Exercise objective: The lines from the one containing "Task: Select the Foods tab label" through the last one in the data: please copy those exactly, and only those, without the pictures.

Record set:
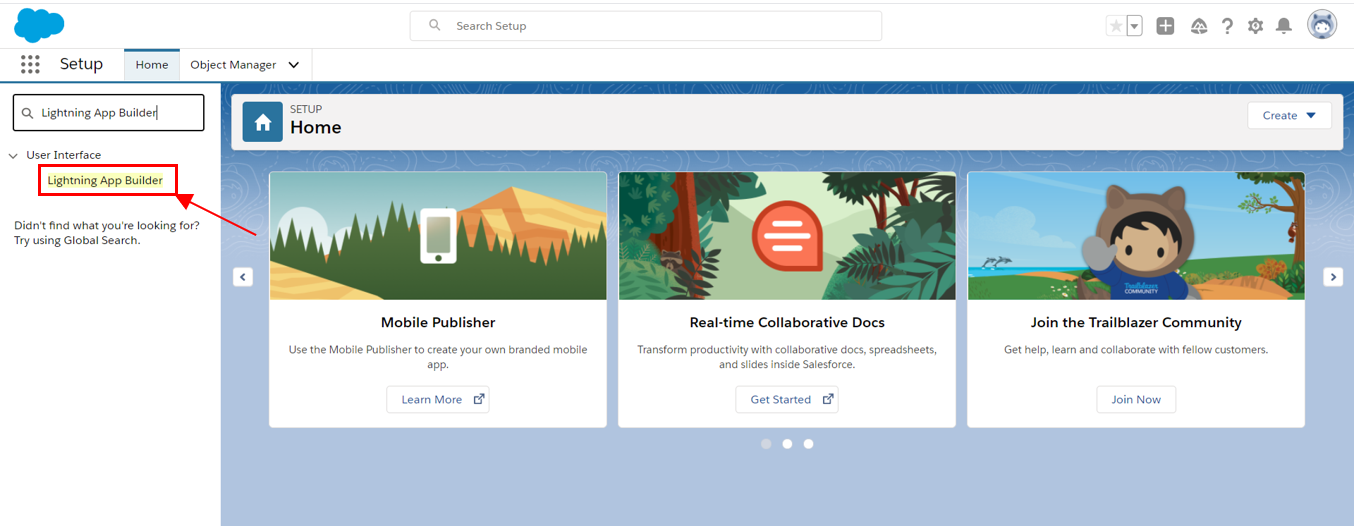Open the Trailhead guidance icon
The width and height of the screenshot is (1357, 531).
(x=1199, y=26)
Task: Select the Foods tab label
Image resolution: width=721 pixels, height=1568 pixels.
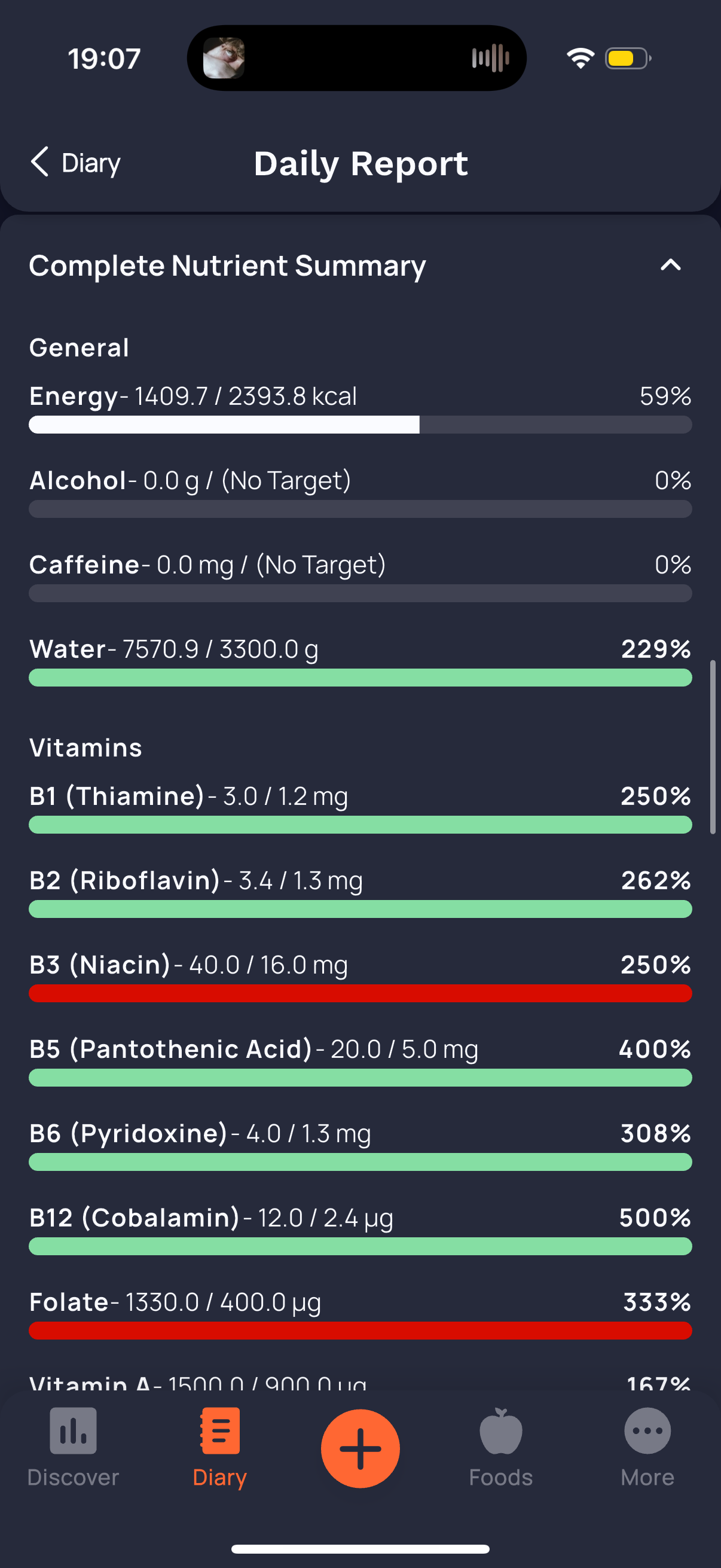Action: [x=501, y=1477]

Response area:
Task: Select the Foods tab label
Image resolution: width=721 pixels, height=1568 pixels.
Action: [x=501, y=1477]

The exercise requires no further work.